Je vais vous raconter une partie de ma journée de vendredi, je vous passe mes appels téléphoniques divers et variés, n'aboutissant à rien, puis ma décision de l'emmener en taxi aux urgences de l'hôpital pas très loin de chez moi.

L'homme souffrait, c'était manifeste, les formalités administratives ont été rapides et sa prise en charge, pour soulager la douleur, immédiate.

On lui a donc donné au début un analgésique puissant en perfusion qui n'a rien fait, l'interne très rapidement est revenu le voir, lui a demandé de noter sa douleur sur une échelle de 10, l'homme aurait bien répondu 11 et il a été décidé très rapidement de le passer sous morphine.

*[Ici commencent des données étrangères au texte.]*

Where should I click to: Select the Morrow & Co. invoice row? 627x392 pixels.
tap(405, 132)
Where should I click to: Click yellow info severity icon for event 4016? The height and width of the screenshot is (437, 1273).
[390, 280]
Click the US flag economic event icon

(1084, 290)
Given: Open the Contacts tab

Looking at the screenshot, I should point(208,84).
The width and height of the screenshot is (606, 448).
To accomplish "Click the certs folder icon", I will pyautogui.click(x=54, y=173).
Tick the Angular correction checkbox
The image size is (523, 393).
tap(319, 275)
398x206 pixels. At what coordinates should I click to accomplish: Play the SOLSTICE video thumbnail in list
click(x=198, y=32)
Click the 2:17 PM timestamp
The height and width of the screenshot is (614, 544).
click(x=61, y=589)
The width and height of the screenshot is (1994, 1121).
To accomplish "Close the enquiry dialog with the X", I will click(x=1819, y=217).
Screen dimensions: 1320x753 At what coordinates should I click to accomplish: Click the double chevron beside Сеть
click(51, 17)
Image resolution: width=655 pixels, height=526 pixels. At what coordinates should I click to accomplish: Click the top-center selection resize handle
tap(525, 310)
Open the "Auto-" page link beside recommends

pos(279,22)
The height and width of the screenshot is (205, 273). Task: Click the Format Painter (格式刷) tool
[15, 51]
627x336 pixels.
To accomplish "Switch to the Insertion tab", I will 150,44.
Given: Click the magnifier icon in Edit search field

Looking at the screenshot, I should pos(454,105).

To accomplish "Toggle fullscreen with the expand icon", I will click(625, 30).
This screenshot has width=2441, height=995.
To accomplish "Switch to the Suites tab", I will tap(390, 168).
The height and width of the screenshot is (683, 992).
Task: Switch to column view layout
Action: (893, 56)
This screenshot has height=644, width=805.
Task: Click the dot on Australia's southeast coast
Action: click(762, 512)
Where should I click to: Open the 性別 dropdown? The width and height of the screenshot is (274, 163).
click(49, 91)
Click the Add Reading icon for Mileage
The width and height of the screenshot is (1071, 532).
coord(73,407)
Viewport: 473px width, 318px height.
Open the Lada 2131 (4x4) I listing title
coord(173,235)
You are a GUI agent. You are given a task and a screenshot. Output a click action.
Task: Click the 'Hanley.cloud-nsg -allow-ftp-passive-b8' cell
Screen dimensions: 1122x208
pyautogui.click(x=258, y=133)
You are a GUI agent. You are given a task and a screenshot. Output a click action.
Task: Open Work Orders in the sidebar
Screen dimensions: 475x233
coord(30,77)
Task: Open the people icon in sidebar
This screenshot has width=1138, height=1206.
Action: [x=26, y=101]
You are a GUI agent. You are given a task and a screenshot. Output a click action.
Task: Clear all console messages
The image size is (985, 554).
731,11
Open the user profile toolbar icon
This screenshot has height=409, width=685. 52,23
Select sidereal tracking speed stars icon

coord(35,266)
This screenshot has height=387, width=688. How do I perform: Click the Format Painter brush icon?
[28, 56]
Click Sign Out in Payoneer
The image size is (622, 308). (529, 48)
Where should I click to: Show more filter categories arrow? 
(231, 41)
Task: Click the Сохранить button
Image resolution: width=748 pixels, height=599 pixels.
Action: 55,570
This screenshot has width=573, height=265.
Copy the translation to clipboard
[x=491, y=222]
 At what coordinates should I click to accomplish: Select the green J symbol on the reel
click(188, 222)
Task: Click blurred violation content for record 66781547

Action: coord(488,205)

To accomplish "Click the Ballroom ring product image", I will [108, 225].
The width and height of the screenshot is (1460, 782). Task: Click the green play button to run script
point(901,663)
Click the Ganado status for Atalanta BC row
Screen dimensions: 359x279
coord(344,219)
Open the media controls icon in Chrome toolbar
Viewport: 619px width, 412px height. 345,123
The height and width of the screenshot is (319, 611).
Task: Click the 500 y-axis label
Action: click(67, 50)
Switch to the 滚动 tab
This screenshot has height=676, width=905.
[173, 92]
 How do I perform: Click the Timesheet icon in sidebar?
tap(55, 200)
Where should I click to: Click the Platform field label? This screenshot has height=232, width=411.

Que ceux qui pensent : "Quel pied !" quittent les lieux ! Je ne comprends même pas que certains payent des sommes folles pour ça, la morphine soulage la douleur mais ça vous change un homme. Comme il devait passer certains examens, l'interne, toujours aussi gentil me conseille de rentrer chez moi, de préparer quelques affaires car, même dans un autre hôpital, l'homme ne passera pas la nuit chez lui, il me promet de me téléphoner lorsque les examens seront terminés, ce qu'il a fait malgré sa charge de travail.

Entre temps, mon éclopé de fils arrive en taxi, j'ai jeté dans un sac (cadeau d'une amie) quelques affaires et nous repartons à l'hopital, l'homme est installé sur un brancard, dans le couloir, sa perf de morphine coule toujours, il a les pupilles rétrécies et un comportement difficile à gérer, mon fils me dit : "Maman si tu rencontres dans la rue quelqu'un avec les yeux de papa, qu'il te demande un euro, donne lui immédiatement".

E... anxieux comme sa mère, utilise l'humour pour dédramatiser, il me parle des pigeons toxicos, pendant ce temps là, l'homme vomit, la morphine fait vomir, il ne lui est pas possible de se déplacer, il ne connecte pas, il veut se lever, pour "vomir à sa main", il manque d'arracher sa perf, je cours chercher une infirmière qui l'aide et lui conseille de rester couché.

Mais l'homme est bizarre, il est couché sur son manteau, tient contre son coeur sa chemise et refuse que je pose le sac par terre, chaque fois que j'essaie de me poser à côté de lui, il réclame son sac, j'ai l'impression d'être marié avec Zezette épouse X, son brancard est devenu sa maison, il refuse de quitter des yeux ses maigres possessions.

E.. me dit : "Maman, laisse tomber, il est raide défoncé". Samedi matin, Félix était encore dans le pâté, il a complètement oublié son amour pour son sac (qui contenait un pyjama et un nécessaire de toilette)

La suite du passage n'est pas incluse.